CRP does not buy batches of foreclosed properties in areas riddled by blight, Hebner said. Instead, it acquires two or three fixer-uppers at a time in working-class neighborhoods close to schools and transportation hubs, usually for $150,000 to $300,000, he added. Typical buyers are teachers, firefighters or electricians, Hebner said.

"We are aiming for the widest pool of potential buyers and the most financeable properties," Hebner said.

Hebner said his group, with the help of investors, has purchased about 100 properties throughout California in the past 16 months, and invested a total of about $20 million in the purchases and accompanying renovations.

"We are hitting singles, not home runs," said Hebner, using a baseball analogy. "That's the plan."

Hebner said not all the projects have made money. There have been losses and cost overruns due to unforeseen extra work or permit problems with local planning offices.

"We've made lots of mistakes. We've hired bad contractors, we've hired bad realtors," Hebner said.

Many Americans are familiar with the practice of "home flipping," which was featured in the U.S. cable TV series "Flip This House." Hebner said he hates the term "flipper" and calls himself an "investor" helping to take blighted, foreclosed properties off the market and improve neighborhoods.

'WE PICK AND CHOOSE'

In Phoenix, Arizona, Marty Boardman spent much of the housing boom years making big profits from flipping houses through his firm, Rising Sun Capital Group.

Today, like Hebner, he is sinking investors' money into the foreclosure market, carefully selecting his purchases, renovating them and seeing a steady annualized return that he pegs at about 12 percent.

Boardman said he typically buys homes for between $150,000 and $400,000, usually with three to four bedrooms.

"We pick and choose," Boardman said. "We look for middle-class suburban family homes."

Boardman said his average time from purchase to sale is 68 days. He said he has three "high net-worth" individuals who pay into an equity fund that usually holds about $500,000 at any one time. He said he has bought and re-sold 12 homes this year.

"In 2005, at the peak of the boom, we wouldn't even consider doing a deal if we weren't going to make a quick $40,000 profit," Boardman said. "Nowadays we are happy with $15,000. The profit margin is slow and steady."

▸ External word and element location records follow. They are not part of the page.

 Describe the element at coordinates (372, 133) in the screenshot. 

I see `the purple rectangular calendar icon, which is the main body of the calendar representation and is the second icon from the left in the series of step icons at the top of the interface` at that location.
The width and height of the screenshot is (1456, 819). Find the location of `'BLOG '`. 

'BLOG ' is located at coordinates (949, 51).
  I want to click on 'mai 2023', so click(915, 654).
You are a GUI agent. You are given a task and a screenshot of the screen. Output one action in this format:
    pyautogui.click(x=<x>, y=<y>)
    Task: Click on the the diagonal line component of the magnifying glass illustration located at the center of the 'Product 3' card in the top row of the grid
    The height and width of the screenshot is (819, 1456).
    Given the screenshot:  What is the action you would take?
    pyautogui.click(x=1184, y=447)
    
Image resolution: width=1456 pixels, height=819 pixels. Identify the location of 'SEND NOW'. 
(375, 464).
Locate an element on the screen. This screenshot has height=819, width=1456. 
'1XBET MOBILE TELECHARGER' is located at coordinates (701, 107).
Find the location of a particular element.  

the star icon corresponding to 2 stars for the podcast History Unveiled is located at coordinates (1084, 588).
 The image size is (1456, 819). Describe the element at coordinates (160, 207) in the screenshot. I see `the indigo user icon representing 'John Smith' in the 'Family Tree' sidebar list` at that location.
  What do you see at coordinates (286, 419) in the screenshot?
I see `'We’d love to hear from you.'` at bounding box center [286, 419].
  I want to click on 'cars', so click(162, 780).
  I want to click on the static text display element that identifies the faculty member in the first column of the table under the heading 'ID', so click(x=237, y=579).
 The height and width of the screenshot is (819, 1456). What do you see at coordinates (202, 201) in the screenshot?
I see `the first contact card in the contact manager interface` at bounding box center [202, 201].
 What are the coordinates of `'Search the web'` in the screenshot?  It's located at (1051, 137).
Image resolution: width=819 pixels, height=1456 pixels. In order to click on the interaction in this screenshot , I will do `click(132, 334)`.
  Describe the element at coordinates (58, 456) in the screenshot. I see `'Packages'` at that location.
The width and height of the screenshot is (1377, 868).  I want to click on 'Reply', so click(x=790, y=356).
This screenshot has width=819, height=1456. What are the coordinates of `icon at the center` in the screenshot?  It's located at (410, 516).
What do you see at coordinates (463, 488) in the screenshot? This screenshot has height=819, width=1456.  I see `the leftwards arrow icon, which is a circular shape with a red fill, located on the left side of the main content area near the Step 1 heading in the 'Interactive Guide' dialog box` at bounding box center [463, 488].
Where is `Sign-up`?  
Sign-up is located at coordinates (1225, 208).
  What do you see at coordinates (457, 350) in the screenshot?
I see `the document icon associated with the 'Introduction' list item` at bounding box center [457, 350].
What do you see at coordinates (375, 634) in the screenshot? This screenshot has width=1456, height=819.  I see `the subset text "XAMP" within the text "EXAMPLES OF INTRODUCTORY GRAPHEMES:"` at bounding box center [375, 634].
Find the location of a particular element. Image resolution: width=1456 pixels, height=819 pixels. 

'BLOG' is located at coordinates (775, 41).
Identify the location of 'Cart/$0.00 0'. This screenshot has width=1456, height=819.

Crocker Liu, a real estate expert at Cornell University in Ithaca, New York, expressed misgivings about the return of the practice of "flipping."

"As the market is starting to improve, these flippers are coming in. It's happening everywhere. It's happening here in Ithaca. They're not doing this out of the kindness of their hearts, otherwise they'd be called Habitat for Humanity," Liu said, referring to the well-known housing charity.

Liu added that the cherry-picking approach will never solve the foreclosure crisis because the number of bank-owned properties is so great.

"In the bad neighborhoods, you will never sell them no matter how beautiful you make them," Liu said.

Hebner's investors, though, seem pleased so far. Ahmed El Alfi, a veteran investor who runs Sawari Ventures, an international venture capital firm with a focus on the technology sector in the Middle East, is an investor in CRP and said he has known Hebner for years.

"Everybody is trying to figure how to make a buck out of distressed real estate," he said in a telephone interview from Egypt. "Greg is taking distressed property off the market, renovating it, and putting it back on the market - while at the same time making money. It's a good business model and one I was happy to be a catalyst for."